Esa misma noche, Nars Kan convoca a Abu Taher y le pide que se una a la delegación encargada de ir a presentar los respetos de Samarcanda al sultán difunto. Omar forma parte del cortejo, verdad es que junto a otras ciento veinte personas.

El lugar de las condolencias es un antiguo campamento del ejército selyuquí, situado justo al norte del río. Miles de tiendas y de barracas se alzan alrededor, verdadera ciudad improvisada donde los dignos representantes de Transoxiana se codean con desconfianza con los guerreros nómadas de largos cabellos trenzados que han venido a renovar el vasallaje de su clan. Malikxah, diecisiete años, coloso con rostro de niño, cubierto con un amplio abrigo de caracul, se pavonea sobre un pedestal, el mismo que vio caer a su padre Alp Arslan. De pie a algunos pasos de él se encuentra el gran visir, el hombre fuerte del Imperio, de cincuenta y cinco años, a quien Malikxah llama «padre», signo de extrema deferencia, y a quien los demás nombran por su titulo, Nizam el-Molk, Orden del Reino. Jamás un apodo ha sido tan merecido. Cada vez que un visitante de importancia se acerca, el joven sultán consulta con la mirada a su visir, que le indica con una imperceptible seña si debe mostrarse amable o reservado, sereno o desconfiado, solícito o ausente.

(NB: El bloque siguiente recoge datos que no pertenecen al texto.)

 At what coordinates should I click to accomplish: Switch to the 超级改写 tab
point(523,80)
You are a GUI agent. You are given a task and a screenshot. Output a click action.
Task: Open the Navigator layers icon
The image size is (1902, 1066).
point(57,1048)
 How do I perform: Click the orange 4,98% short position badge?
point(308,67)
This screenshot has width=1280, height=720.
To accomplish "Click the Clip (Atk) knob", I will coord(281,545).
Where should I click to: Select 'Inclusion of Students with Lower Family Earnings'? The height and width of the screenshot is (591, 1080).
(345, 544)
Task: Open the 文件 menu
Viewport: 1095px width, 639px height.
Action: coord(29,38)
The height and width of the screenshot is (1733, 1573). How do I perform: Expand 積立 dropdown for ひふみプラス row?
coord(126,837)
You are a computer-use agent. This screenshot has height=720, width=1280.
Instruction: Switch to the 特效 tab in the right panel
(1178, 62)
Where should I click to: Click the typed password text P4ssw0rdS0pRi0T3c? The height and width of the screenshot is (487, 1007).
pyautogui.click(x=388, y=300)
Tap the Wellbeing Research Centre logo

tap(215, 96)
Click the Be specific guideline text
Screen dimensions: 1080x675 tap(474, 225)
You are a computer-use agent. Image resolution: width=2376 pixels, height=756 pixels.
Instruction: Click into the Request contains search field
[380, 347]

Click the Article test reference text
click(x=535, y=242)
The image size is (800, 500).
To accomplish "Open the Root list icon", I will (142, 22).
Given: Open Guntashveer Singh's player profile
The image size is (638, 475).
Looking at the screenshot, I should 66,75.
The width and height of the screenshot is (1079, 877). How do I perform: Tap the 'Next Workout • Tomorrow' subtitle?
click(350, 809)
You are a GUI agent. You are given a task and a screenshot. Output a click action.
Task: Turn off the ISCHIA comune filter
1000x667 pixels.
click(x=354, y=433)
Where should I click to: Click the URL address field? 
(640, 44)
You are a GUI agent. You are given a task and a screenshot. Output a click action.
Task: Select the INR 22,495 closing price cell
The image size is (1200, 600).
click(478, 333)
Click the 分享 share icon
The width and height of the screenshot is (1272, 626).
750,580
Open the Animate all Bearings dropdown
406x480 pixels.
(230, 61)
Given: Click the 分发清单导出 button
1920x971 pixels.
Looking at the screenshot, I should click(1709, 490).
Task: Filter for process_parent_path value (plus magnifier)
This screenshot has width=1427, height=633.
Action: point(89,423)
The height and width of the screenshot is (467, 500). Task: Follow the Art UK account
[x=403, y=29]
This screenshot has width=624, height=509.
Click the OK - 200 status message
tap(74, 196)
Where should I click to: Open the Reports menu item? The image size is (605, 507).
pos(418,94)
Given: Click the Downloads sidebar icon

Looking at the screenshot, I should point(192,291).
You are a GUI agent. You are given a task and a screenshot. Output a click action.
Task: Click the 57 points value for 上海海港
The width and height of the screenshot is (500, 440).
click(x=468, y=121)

La delegación de Samarcanda al completo se prosterna a los pies de Malikxah, que se da por enterado con un movimiento de cabeza condescendiente; luego cierto número de notables se separa del grupo para dirigirse hacia Nizam. El visir, impasible, los mira y los escucha sin reaccionar, mientras sus colaboradores se agitan a su alrededor. No hay que imaginárselo como señor vociferante del palacio. Si es omnipresente lo es más bien como el que mueve unas marionetas y con discretos toques imprime a los otros los movimientos que él desea. Sus silencios son proverbiales. No es raro que un visitante pase una hora en su presencia sin intercambiar otras palabras que las fórmulas de saludo y de despedida. Porque no se le visita necesariamente para conversar con él, se le visita para renovar el vasallaje, para disipar sospechas, para evitar el olvido.

Así, doce personas de la delegación de Samarcanda han obtenido el privilegio de estrechar la mano que sujeta el timón del Imperio. Omar va pisándole los talones al cadí, Abu Taher balbucea una fórmula. Nizam mueve la cabeza y retiene su mano en la suya algunos segundos. El cadí se siente honrado. Cuando llega el turno de Omar, el visir se inclina hasta su oído y murmura:

– En este día del próximo año ven a Ispahán. Hablaremos.

Jayyám no está seguro de haber oído bien, siente como una confusión en su mente. El personaje le intimida, el ceremonial le impresiona, la algarabía le marca, los gritos de las plañideras le aturden; ya no se fía de sus sentidos, querría una confirmación, una precisión, pero ya la multitud le empuja, el visir mira hacia otra parte, comienza de nuevo a mover la cabeza en silencio.